可愛い小姓でしたが、あまりの優遇振りに、実はアンリの弟(王族)かなんかで伏線か?
とか思ったほどです。


コリニー提督(松風)
この人、プロテスタントなんですね。最初の場面でフランスに居て、シャルル9世に
懐かれてるから、カトリックかと誤解してしまった。紛らわしい男(笑)
しかも、彼が対応を失敗するから、(自分も殺されたけど)、サンバルテルミの大虐殺が
起きてプロテスタントが大量に殺され、カトリーヌ母后の計画が壊され、
アンリは幽閉されてしまった。全くいいこと無し。あの対応はまずかったと、
見ていて私も思ったよ。シャルルは貴方の手中にあったのに、何であっさり手放す?
もうちっと頭使って欲しい、ラスボス風だったのに、あっさり退場が、哀しかった。
そういえば、1幕で主要人物のほとんどが死んでしまって、2幕どうするんだろ????
と真剣に思った。そしたら、2幕は怒涛の展開であっという間に終わり、登場人物が
大変少ないことに気付かずにいた・・。
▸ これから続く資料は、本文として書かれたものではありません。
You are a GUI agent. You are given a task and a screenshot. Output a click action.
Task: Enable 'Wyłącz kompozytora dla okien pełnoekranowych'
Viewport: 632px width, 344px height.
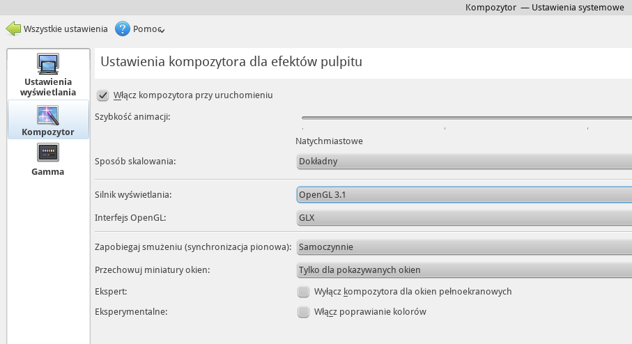tap(303, 292)
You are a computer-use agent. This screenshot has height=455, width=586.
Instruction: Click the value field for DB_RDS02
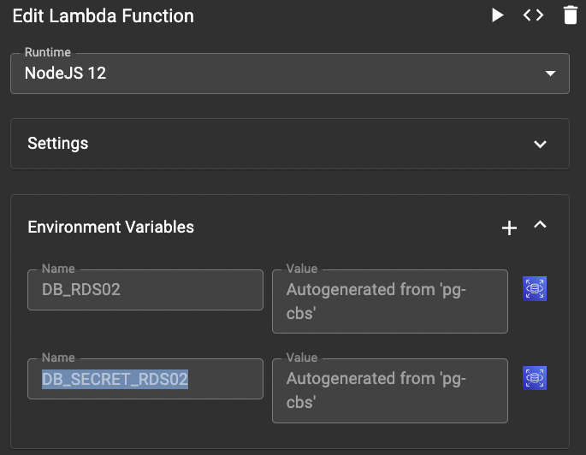389,301
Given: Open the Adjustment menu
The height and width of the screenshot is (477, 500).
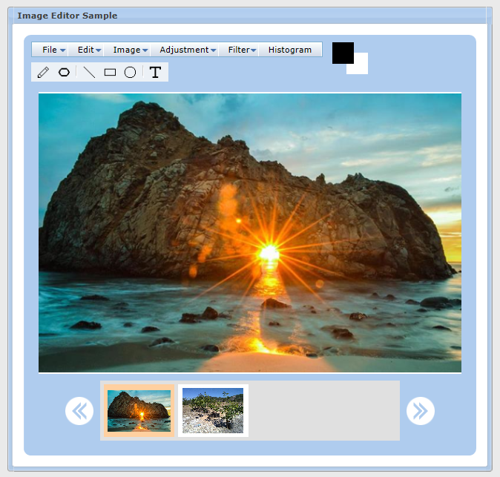Looking at the screenshot, I should [x=187, y=50].

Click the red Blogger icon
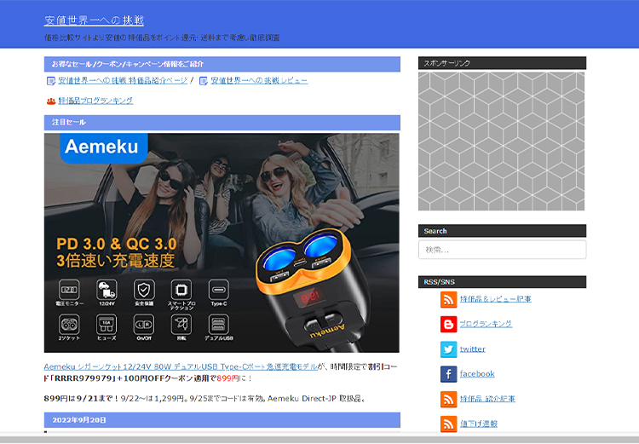coord(448,324)
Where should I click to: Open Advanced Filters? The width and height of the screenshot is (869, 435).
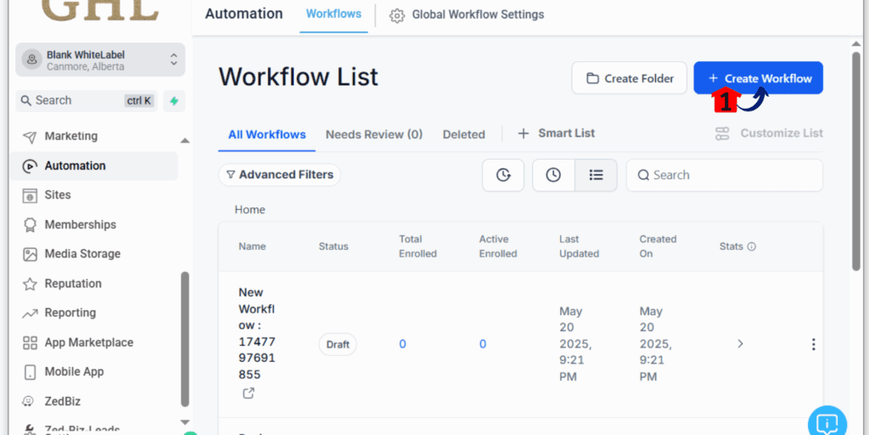tap(279, 175)
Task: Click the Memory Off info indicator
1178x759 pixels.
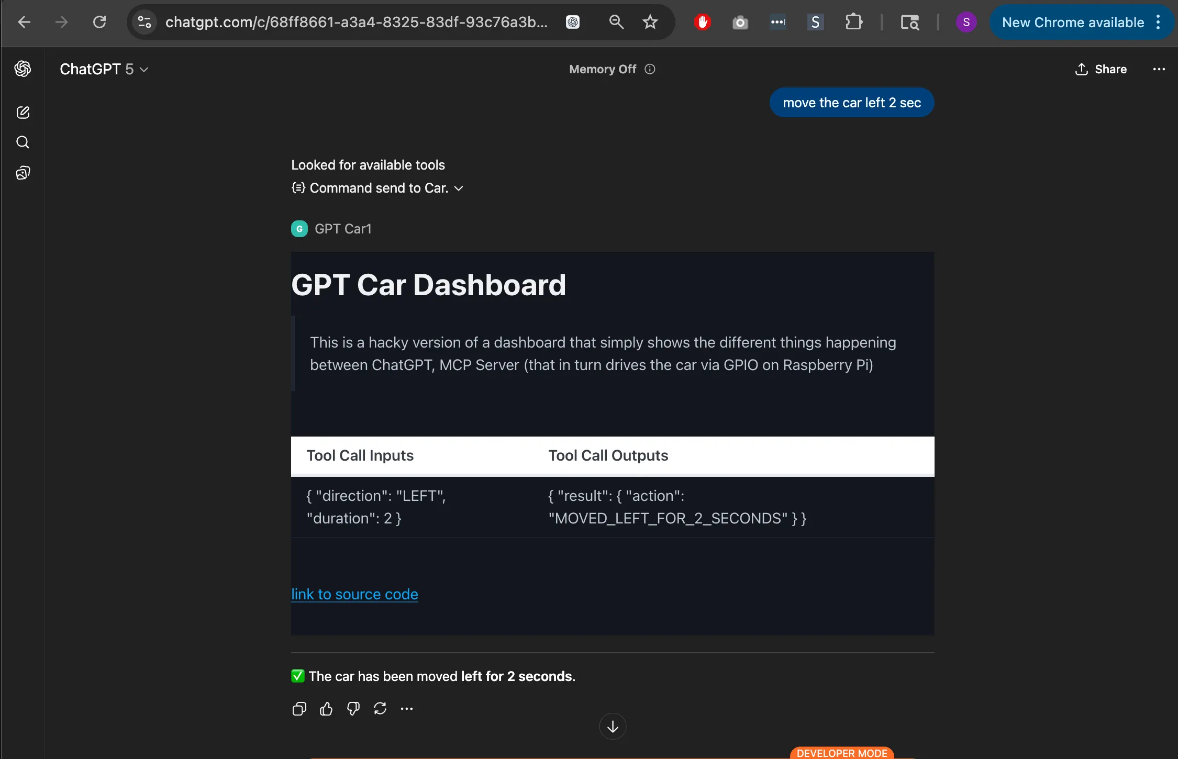Action: click(x=650, y=69)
実際、少なかったよね。2幕。


こんな感じです。若手でやっていたと思いますが、とても美しくて良いお芝居でした。
脚本は素晴らしいけど、演出がもう少し華やかだったらなあ~と思います。

宙は次回大劇場もコスチューム者で、大変期待値が上がった。
今日のバウで健闘された人々に、大きな出番があることを祈っとこ。